Because I liked a girl named Leaf, because she was always relying on Tree, so I had to be the strong Wind.

Wind would fly the Leaf far away. When I met her for the first time, it was one month after I transferred school. I saw someone was watching us playing football. At that time, she would always sit there by herself or with her friends watching Tree. When Tree was talking to the girls, there was jealousy in her eyes. When Tree looked at Leaf, there was a smile in her eyes.

Watching her has become my habit, like a leaf that likes to watch the tree. One day, she didn't show up, I felt loss. My senior wasn't there too at that time. I went to their class and I saw my senior was watching Leaf. Tears were flowing from Leaf's eyes when Tree left. The next day, I saw Leaf at her usual place, watching Tree.

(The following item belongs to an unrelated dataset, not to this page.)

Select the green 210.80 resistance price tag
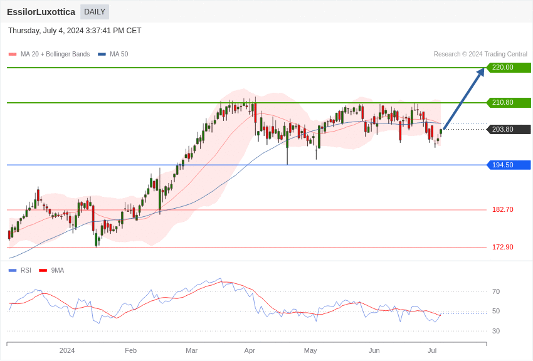 coord(509,103)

I stepped across and smiled at her. I wrote a note and gave it to her. She was so shocked.

She looked at me, smiling and she took my note. The next day, she came, approached me and gave me a note. Leaf's heart was so strong and Wind couldn't blow her away, it was all because Leaf didn't want to leave Tree. I looked at her with those words and slowly she started to say to me and accept my presence and calls. I knew that the person that she loved wasn't me, but I would try so that one day she would like me.

For 4 months, I had spoken the word 'love' for about 20x to her. Every time she would switch the conversation.... but I didn't give up, I had decided to have her and hoped that she would agree to be my girlfriend.

I asked, "What are you doing? Why did you never reply?"

She said, "I looked up."

"What?" I didn't believe what I heard.

"I looked up!" She screamed.

I put my phone, got dressed and took a cab to her place, and she opened the door, and I hugged her tight.

The Leaf flew because of the Wind or because the Tree didn't ask it to stay?